I am taking the SAT in October without the essay. Last time I took the SAT was in June without the essay and got 800 out of 1600. It’s really bad. My english and math grades are good but it’s just this exam that’s so hard for me. I study everyday with the SAT book and even use scrap paper for notes. I had a tutor but she wouldn’t help me solve math problems with knowing the steps. How should I study for this exam? I have only a few weeks of this month and next month and then it’s the exam. Please help.
@akadream assuming you have taken enough courses (e.g. up to algebra II, and a few reading/analysis courses), you should be able to do well on the SAT. The rest is knowing how the test works and different strategies for math/reading. Some of them are SAT/ACT-specific and may involve a slightly different skillset than in HS.
Make sure you read and understand the explanations given in the book for questions you got wrong, and even on some that you get right (particularly if you guessed or weren’t confident in your answer).
@MITer94 I will do that! For math, I can even find more examples that are similar to the book problems from their topics. But what about english?

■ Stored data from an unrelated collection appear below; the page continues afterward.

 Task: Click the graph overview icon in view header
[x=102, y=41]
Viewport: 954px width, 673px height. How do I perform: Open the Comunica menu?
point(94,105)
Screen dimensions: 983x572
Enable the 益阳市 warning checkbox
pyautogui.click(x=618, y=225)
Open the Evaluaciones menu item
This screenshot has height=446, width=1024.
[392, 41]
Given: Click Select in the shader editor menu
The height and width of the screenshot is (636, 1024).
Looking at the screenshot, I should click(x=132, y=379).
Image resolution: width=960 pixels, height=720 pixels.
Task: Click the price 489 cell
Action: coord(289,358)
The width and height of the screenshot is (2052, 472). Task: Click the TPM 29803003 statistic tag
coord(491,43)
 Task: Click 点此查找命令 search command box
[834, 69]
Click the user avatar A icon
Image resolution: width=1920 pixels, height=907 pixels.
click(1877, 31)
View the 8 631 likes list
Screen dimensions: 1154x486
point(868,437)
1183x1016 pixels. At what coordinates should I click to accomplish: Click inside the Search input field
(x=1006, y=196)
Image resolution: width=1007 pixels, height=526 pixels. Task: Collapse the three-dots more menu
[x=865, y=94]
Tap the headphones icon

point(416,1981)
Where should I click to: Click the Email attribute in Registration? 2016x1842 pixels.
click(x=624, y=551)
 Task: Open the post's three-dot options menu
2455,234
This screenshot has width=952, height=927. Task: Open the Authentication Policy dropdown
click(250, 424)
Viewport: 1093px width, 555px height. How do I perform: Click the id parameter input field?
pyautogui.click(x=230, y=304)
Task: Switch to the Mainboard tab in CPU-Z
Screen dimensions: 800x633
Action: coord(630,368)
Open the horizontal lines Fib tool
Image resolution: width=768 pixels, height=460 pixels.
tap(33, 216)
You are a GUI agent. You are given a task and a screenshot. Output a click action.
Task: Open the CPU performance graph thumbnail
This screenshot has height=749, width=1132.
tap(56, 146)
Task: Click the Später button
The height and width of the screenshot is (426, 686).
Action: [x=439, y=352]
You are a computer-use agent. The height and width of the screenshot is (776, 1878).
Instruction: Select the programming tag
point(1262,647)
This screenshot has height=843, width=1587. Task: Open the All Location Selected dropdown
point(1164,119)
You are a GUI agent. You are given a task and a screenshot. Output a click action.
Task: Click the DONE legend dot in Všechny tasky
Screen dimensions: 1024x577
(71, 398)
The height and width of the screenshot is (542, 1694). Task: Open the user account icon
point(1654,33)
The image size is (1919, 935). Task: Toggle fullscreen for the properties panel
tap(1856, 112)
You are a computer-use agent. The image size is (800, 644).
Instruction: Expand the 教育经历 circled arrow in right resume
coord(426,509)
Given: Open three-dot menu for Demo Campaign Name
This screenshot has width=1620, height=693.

On the reading section I read the passage and get only about 4 questions right out of 10 or 11. I can’t study the answers obviously but how can I make my english reading score higher?
@akadream I’m not too familiar with the new SAT in terms of format and question types, but on the old SAT, many reading questions could be solved by eliminating choices that were either wrong/unsupported, or even half-wrong. I haven’t looked at any reading sections from the new SAT.
For math, it seems like the best way to prepare a certain topic is to just solve lots of problems involving that topic. If it’s a new topic/theorem (ex. the quadratic formula), I find it helpful to try to derive/prove it before applying it repeatedly - this helps prevent blindly memorizing formulae with no understanding.
A common example is the so-called “distance formula” - a lot of students try to memorize D = sqrt((x2 - x1)^2 + (y2 - y1)^2) and fail to realize it is exactly the same as the Pythagorean theorem.
In terms of finding math problems, official CB resources are probably your best bet. You can also solve problems in your alg/geometry textbooks for more practice.
If you’re international student and don’t do reading section well,try to read a lot first.
For literary passages,read classics,fiction books;for social science and science passages read articles in www.scientificamerican.com and www.economist.com.I think then you can read passages easily and make your reading score higher.
@mehralizadeh I’m not a international student. I just don’t do the critical reading well. They ask a question about the reading like “What made him/her take the decision?” (sorry this is a bad example). And then the next question is, “Which sentence proved this?” Then there’s four sentence choices as answers. That’s my main struggle.
In this questions try to find previous question’s answer in next question that asks evidence.